Exercise set ::
- 1) List every distance given in yards in the handgun accuracy thread.
- 2) Extend the handgun accuracy thread with a few sentences that pick up right after its final sentence.

Source extract ::
-- -- --
For me Revolvers are more accurate in SA than auto's, just for me.

Handguns are normally for short range shooting.

:smt1099


----------



## Sully2 (Mar 9, 2010)

Hmmmm???...:reading:


----------



## Steve M1911A1 (Feb 6, 2008)

dondavis3 said:


> ...Handguns are normally for short range shooting.


...That said, I must note (for fun) that after-practice enjoyment used to include "aimed" _offhand_ fire at a couple of very large rocks. One was at about 250 yards, and the other at about 400 yards. The weapons of choice were full-size, .45 ACP, M1911s.
Most of us, me included, could regularly hit the 250-yard rock...after a couple of "ranging" shots. (I normally was hitting it continually starting with my third or fourth shot.)
The best pistol shots among us could do the same trick on the 400-yard rock, too! (Not me. I could only achieve occasional, unpredictable hits.)

This was mere fun, and not serious practice.
I believe that there is no point in engaging a target with a pistol at distances greater than 30 or 40 yards. At that amount of separation, you would be better off either running away or retreating temporarily in order to execute a closer-range flanking maneuver.
-- -- --
Data records ::
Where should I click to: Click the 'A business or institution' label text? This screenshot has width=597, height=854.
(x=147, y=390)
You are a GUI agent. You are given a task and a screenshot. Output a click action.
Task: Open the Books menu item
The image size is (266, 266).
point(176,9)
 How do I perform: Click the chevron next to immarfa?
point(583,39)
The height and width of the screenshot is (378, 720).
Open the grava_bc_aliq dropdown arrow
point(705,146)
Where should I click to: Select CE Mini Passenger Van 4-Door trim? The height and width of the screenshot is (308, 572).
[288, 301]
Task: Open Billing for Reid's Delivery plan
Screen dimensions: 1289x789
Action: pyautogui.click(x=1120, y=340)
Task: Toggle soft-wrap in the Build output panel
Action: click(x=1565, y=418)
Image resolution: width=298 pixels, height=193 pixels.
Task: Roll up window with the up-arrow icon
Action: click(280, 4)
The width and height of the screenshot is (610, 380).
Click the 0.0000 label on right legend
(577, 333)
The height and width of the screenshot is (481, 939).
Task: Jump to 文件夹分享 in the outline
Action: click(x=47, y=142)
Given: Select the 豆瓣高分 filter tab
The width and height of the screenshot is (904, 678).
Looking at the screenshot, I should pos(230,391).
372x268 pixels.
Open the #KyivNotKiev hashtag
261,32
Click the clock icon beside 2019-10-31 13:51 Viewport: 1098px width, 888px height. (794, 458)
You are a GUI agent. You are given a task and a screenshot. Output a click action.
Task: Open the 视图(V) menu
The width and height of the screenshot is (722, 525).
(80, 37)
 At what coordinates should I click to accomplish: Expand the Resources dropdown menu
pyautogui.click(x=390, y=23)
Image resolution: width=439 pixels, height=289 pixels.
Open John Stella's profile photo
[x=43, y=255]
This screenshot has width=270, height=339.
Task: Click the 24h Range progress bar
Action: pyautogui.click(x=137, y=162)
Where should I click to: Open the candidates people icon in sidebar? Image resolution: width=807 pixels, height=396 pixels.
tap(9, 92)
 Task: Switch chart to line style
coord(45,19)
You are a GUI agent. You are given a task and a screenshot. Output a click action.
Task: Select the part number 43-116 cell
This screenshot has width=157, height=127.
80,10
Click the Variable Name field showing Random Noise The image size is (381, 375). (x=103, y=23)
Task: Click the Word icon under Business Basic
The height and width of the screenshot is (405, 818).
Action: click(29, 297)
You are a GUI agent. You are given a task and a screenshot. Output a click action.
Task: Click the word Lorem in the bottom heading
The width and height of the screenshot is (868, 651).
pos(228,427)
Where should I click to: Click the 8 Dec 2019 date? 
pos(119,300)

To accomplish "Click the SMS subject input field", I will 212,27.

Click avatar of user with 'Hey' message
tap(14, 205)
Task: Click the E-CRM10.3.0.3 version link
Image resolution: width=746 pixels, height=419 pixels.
-- -- --
Final answers ::
- 1) 250 yards, 400 yards, 30 yards, 40 yards

- 2)
Further, I believe that there is no point in engaging a threat with your defensive handgun at distances exceeding 25 yards, both because you already have enough distance to allow evasion and because there will arise a legal question if the BG is not already advancing upon you and shortening that distance.


----------



## hideit (Oct 3, 2007)

if you are going to join the military - start practicing with the beretta 92fs
one of the most tested guns in history for torture testing before the army picked it
maybe that's the answer to your question - that is out to 25yds
as said before - anything over 25 yds in a pistol must be one of the S&W hunter long barrell beasts

wanna try revising your question in a new thread?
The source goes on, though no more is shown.